Recognize that each team member is wired differently. Get to know them as individuals and discover the best way to motivate them and leverage their talents. While it’s easy to focus on monetary rewards, recognition and career progression is often equally or more important. It keeps spirits up.
So, look for opportunities to tell someone you noticed when they did their job right. Also, as reps prove themselves, allow them to progress from working on simple solutions to more complex ones. And give them a chance to add more prominent accounts to their roster. When you provide such recognition and allow them to step up the ladder, it inspires them to do more.
3: Learn from the Best
Track your reps’ performance. What percentage of marketing qualified leads (MQLs) does each rep convert into sales qualified leads (SQLs)? How long does it take them to convert those leads? Even though they are handed over to the sales team at that point, you probably should find out the close rate on each BDR’s SQLs and the size of the deals.
When you track this data, you can compare individual reps to the team average. Usually, there will be one or two reps who stand out. Find out what they’re doing right and let them share their techniques with other BDRs. Doing so not only provides recognition but also spreads their wisdom to the team.
4: Coach and Train
For onboarding a new rep, you should have a formalized training program. While some may be experienced, you don’t know their skill and knowledge gaps or how your sales methodologies differ from former employers.
Even after they’ve been through your training, don’t assume they know the essentials. Retention can be low. Also, there’s a difference between knowing what to do and being able to do it. So, follow up with ongoing coaching. Listen to calls and provide feedback. Do some role plays. Reinforce good habits and when there are opportunities for improvement, offer constructive criticism.
Last but not least, with today’s ever evolving technology from virtualization to digital transformation to blockchain and more, there’s a constant need to stay up to date. It’s worth holding technology workshops to get everyone up to speed. You might want to have some of your senior agents host them. Teaching others helps reinforce their knowledge and is yet another way to provide recognition.
5: Power Up with Technology
On average, reps spend only 14 hours in a 40-hour week selling. Imagine the impact on your results if you increased sales time by 25 percent to almost 18 hours a week. If you have a team of eight reps today, it would be like adding two new hires! Thus, to reduce the time reps spend on administrative tasks and research, invest in technology.

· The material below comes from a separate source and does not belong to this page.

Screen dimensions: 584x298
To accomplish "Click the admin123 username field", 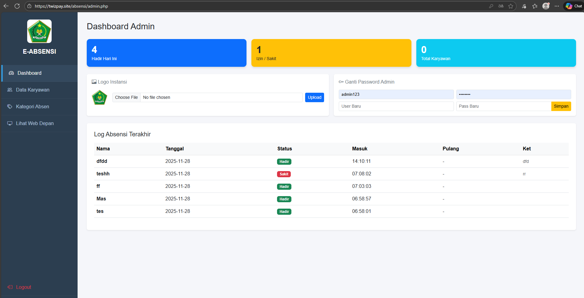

What tools can assist you? A customer relationship management (CRM) system is essential to manage your customer data and interactions. Predictive analytics can help find the companies that need your help. Sales intelligence platforms shortcut the company research process. Marketing automation enables you to back up the business development reps’ efforts by nurturing leads. Automated cadence tools, such as ToutApp and SalesLoft, allow you to define an implement multi-touch campaigns via multiple communication mediums — phone, email and social media.
There are tangible steps you can take to transform a business development team from good to great. When you add to the group, look beyond experience to traits such as strong communication skills, curiosity and diversity. Provide your team with a supportive environment which makes them want to come to work every day. While you should coach and train your reps so they can achieve the best possible outcomes, recognize that it’s a two-way street. You can also learn what the best reps are doing differently and have them share their successes with the team. Finally, enable your BDRs to be as productive as possible. Do so by investing in technology that minimizes their time spent away from customer-facing activities.